The History of Blythefield Country Club
The Land & Course Designers
The land on which Blythefield Country Club stands was originally inhabited by the Muscatay and Hopewell Indians. The George Miller family was the first group of settlers on what is now Blythefield property. They farmed the land that is now the golf course and built a log cabin near the present clubhouse.
In 1920, financier Joseph Brewer bought most of the land known as Plainfield Village to create a country estate. Mr. Brewer built a country villa on the bluffs east of Northland Drive overlooking the river and built Blythefield Country Club across the road from his villa. The word “Blythefield” is derived from Old English and means quiet fields.
Blythefield’s time-tested golf course was a design of William B. Langford (1887-1977) and Theodore J. Moreau (1890-1942).

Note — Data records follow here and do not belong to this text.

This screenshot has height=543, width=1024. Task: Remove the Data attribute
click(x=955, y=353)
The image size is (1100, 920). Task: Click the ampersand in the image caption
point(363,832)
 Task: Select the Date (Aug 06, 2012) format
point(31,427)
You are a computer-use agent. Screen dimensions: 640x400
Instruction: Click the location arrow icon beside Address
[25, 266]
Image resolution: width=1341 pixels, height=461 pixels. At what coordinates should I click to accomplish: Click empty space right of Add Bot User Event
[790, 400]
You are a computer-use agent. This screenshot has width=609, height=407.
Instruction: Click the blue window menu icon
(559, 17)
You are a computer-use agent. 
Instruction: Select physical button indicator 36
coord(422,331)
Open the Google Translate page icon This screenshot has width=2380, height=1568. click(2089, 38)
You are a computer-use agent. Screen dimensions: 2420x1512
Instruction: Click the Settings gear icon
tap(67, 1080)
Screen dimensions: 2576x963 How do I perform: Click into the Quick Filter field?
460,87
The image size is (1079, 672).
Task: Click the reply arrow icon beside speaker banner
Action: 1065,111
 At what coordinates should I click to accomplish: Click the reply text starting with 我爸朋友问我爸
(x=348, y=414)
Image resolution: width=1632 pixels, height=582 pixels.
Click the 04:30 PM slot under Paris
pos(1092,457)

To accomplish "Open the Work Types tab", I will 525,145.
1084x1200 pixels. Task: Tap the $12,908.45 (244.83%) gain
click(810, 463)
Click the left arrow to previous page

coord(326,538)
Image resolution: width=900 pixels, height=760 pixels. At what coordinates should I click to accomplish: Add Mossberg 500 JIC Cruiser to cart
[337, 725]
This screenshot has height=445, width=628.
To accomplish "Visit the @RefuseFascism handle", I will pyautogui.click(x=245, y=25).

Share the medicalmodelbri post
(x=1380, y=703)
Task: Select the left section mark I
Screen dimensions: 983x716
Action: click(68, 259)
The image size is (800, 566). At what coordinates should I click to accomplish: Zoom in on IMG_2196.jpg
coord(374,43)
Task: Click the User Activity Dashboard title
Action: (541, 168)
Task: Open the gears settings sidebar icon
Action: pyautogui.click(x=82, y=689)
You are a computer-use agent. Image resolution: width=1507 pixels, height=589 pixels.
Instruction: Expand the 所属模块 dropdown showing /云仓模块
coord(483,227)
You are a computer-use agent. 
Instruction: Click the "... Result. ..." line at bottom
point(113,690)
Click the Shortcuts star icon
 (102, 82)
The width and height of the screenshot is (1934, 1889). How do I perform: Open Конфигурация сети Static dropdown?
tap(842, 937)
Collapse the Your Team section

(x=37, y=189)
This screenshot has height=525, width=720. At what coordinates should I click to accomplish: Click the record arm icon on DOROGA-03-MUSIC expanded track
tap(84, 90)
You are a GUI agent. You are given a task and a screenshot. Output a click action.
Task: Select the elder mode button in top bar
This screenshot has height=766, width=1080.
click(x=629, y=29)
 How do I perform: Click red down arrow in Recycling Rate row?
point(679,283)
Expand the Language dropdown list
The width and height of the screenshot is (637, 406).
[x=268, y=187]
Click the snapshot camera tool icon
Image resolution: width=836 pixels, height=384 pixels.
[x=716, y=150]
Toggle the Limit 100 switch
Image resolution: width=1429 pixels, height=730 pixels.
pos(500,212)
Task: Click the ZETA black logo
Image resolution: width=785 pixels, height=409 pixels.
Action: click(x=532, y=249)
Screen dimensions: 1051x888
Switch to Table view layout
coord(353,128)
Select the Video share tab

The formal opening of Blythefield on June 14, 1929, was highlighted by the attendance of many golf celebrities. In the dedication foursome were legend Walter Hagen, the first Masters Tournament winner Horton Smith, celebrated local golfer Morey Wells, and Blythefield’s first golf professional, Nick Webber. One of the caddies that day, Marvin Stahl, went on to become a Blythefield Country Club Golf Professional, club member, a member of the Board of Directors, the Club’s President and
a celebrated “teacher to the stars,” including crooner Bing Crosby.
Blythefield has hosted three Western Golf Association major tournaments – the 1953 Western Amateur, the 1961 Western Open, and the 2005 Western Junior. The course has also been the site of countless other United States Golf Association, Michigan PGA and Golf Association of Michigan events and national qualifiers.
The three major WGA events were won by Dale Morey, Arnold Palmer, and Rickie Fowler, respectively.
Blythefield is also the home of the Meijer LPGA Classic and has crowned players Mirim Lee from South Korea (2014), USA’s Lexi Thompson (2015) and Kim Sei-Young from South Korea (2016).